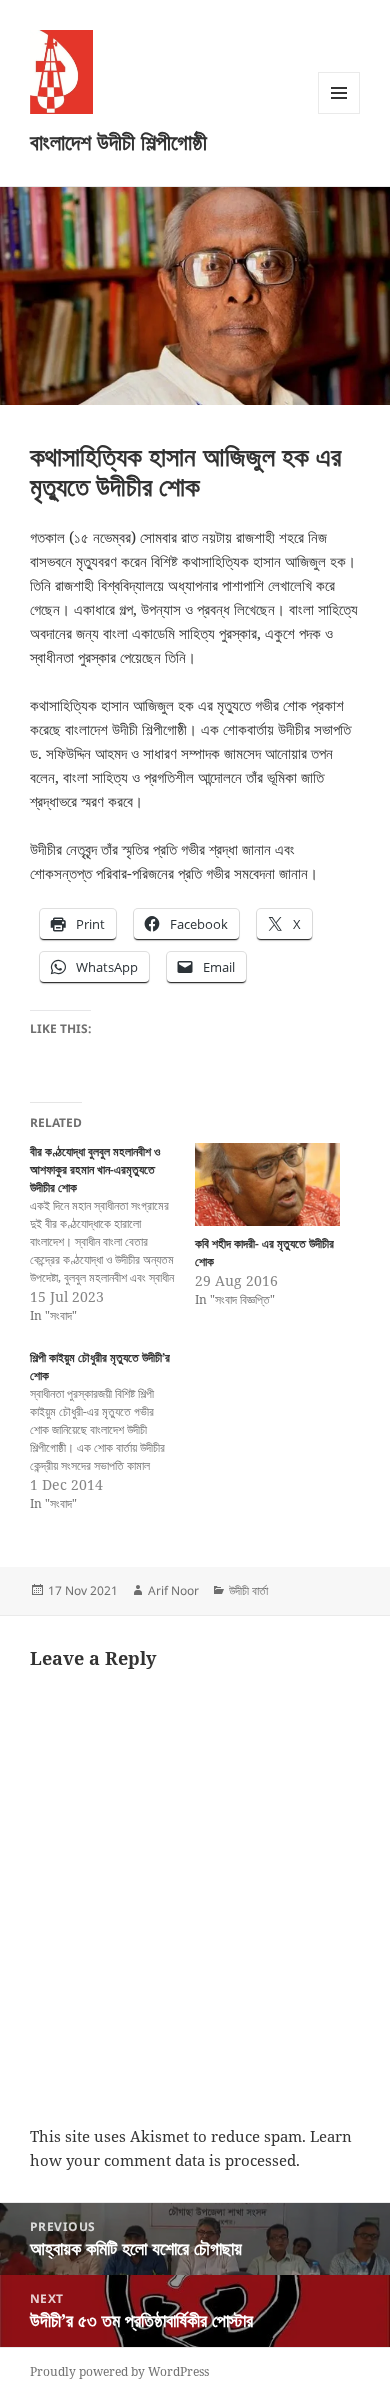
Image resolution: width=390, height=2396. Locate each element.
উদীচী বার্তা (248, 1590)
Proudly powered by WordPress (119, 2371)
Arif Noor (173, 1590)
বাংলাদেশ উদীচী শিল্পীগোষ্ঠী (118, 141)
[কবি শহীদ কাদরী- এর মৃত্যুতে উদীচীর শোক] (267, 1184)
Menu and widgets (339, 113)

-------------------------

Although the records contain pictures, restate them word for word with those pictures left out.

Image resolution: width=390, height=2396. Locate each element.
উদীচী বার্তা (248, 1590)
Proudly powered by WordPress (119, 2371)
Arif Noor (173, 1590)
বাংলাদেশ উদীচী শিল্পীগোষ্ঠী (118, 141)
[কবি শহীদ কাদরী- এর মৃত্যুতে উদীচীর শোক] (267, 1184)
Menu and widgets (339, 113)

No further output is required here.